Brunswick Town Fort Anderson State Historic Site Receives $2 Million Grant Award to Stabilize Shoreline

WINNABOW

The shoreline at a state historic site on the Cape Fear River in Brunswick County soon will be stabilized.

The North Carolina Department of Natural and Cultural Resources has been awarded a grant by the National Fish and Wildlife Foundation (NFWF) to protect a portion of the shoreline deemed historically significant at the Brunswick Town/Fort Anderson State Historic Site. The NFWF approved the $2,002,500 grant request that will fund the installation of an artificial reef system along 1,000 feet of the shore to protect the site.

This project addresses priority conservation needs in Brunswick County, which received a federal disaster declaration as a result of Hurricane Florence.

The BTFA Shoreline Restoration Project is a collaborative effort between DNCR, UNC Wilmington, Scenic Consulting Group (formerly North State Engineering) and the N.C. Division of Coastal Management.

The reef system is expected to reduce erosion from future hurricanes, flooding, and commercial ship traffic alongside the site. In addition, this living shoreline system will protect wildlife in the salt marshes, provide habitat for oysters, crabs and finfish, and safeguard the site’s precious historical resources from washing up and into the Cape Fear River.
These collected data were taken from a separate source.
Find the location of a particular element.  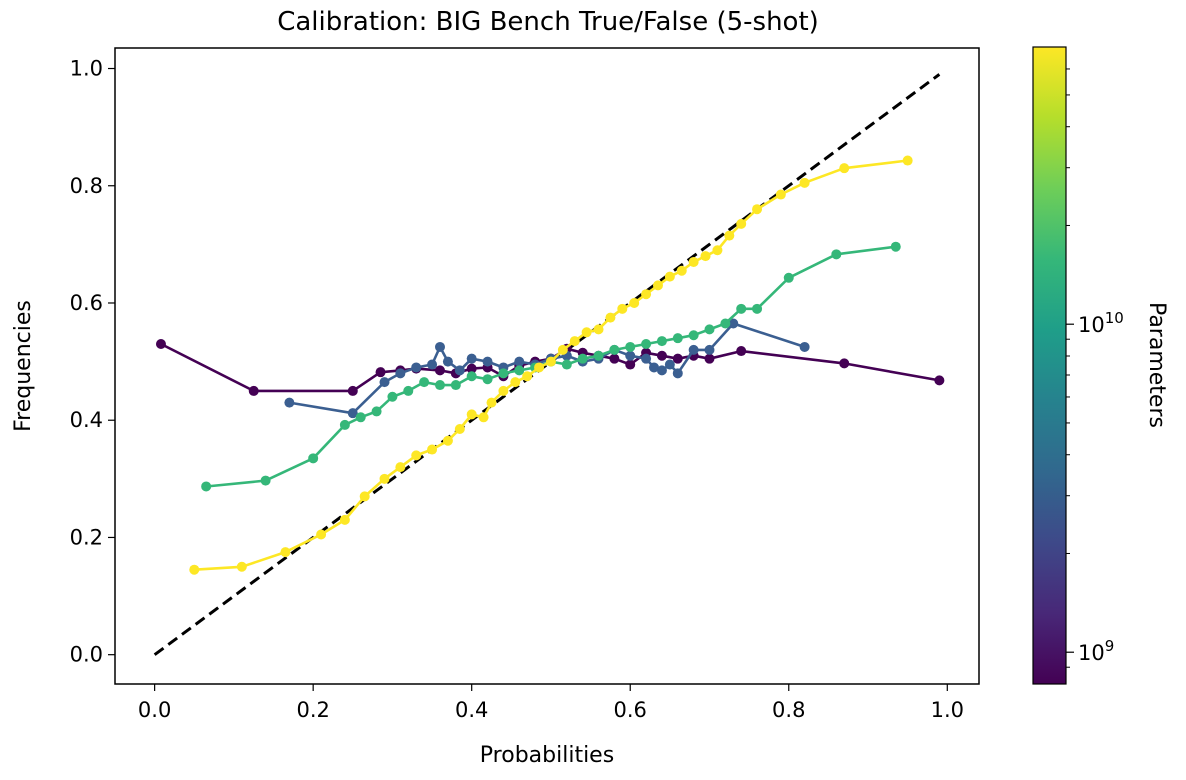

y-tick-label: 0.8 is located at coordinates (86, 186).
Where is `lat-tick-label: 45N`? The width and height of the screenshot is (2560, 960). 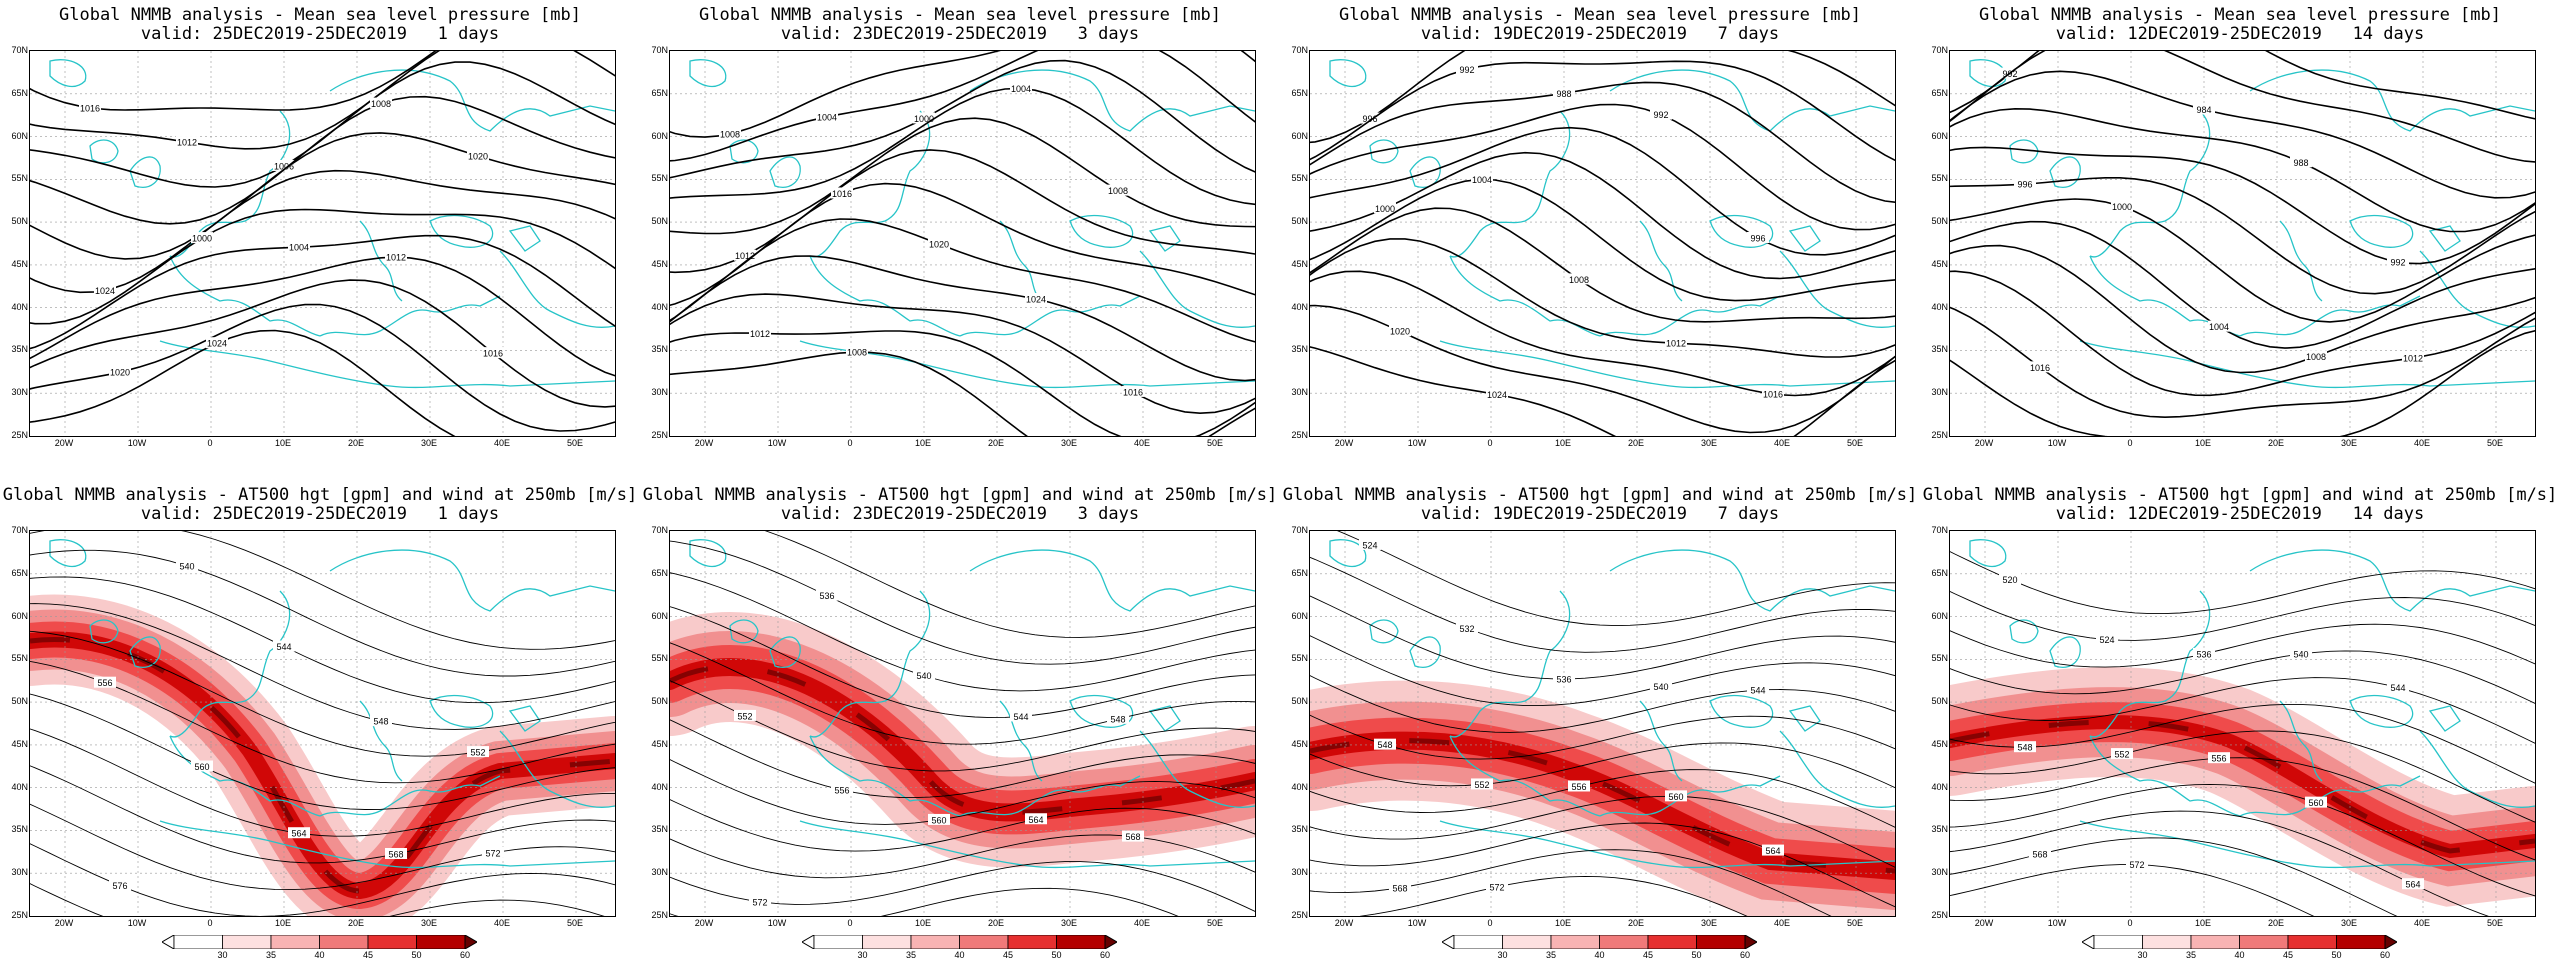
lat-tick-label: 45N is located at coordinates (660, 264).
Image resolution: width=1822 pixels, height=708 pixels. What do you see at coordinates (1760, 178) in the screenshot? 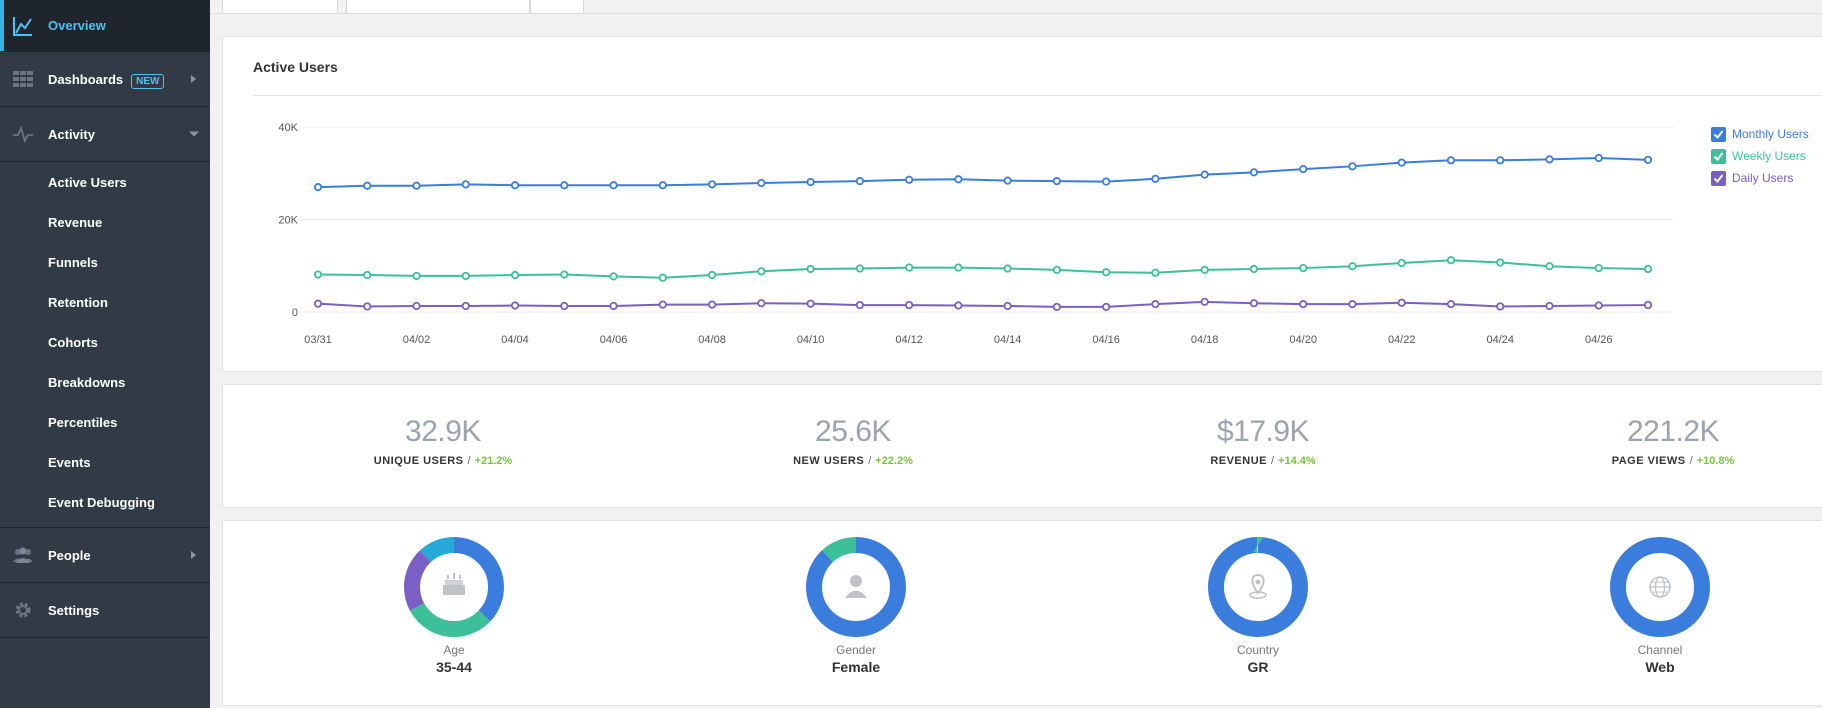
I see `legend-item-daily-users: Daily Users` at bounding box center [1760, 178].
"Brunswick Town/Fort Anderson has a long history of being impacted by hurricanes and flooding," said N.C. Division of State Historic Sites Director Michelle Lanier. " This project will enable the site to continue serving as a community hub, providing free education, recreation and tourism opportunities that bring revenue to the local economy, while preserving North Carolina's cultural heritage and promoting biodiversity along the shoreline. We are grateful to the National Fish and Wildlife Foundation for investing in our project."

A major pre-Revolutionary port on North Carolina’s Cape Fear River, Brunswick was razed by British troops in 1776 and was never rebuilt. During the Civil War, Fort Anderson was constructed atop the old village site, and served as part of the Cape Fear River defenses below Wilmington before the fall of the Confederacy.

The site was closed to the public for more than eight months after Hurricane Florence, which brought more than three feet of water to BTFA. The site lost electricity, and floodwaters inundated the museum, creating the perfect environment for mold to flourish and endangering valuable artifacts.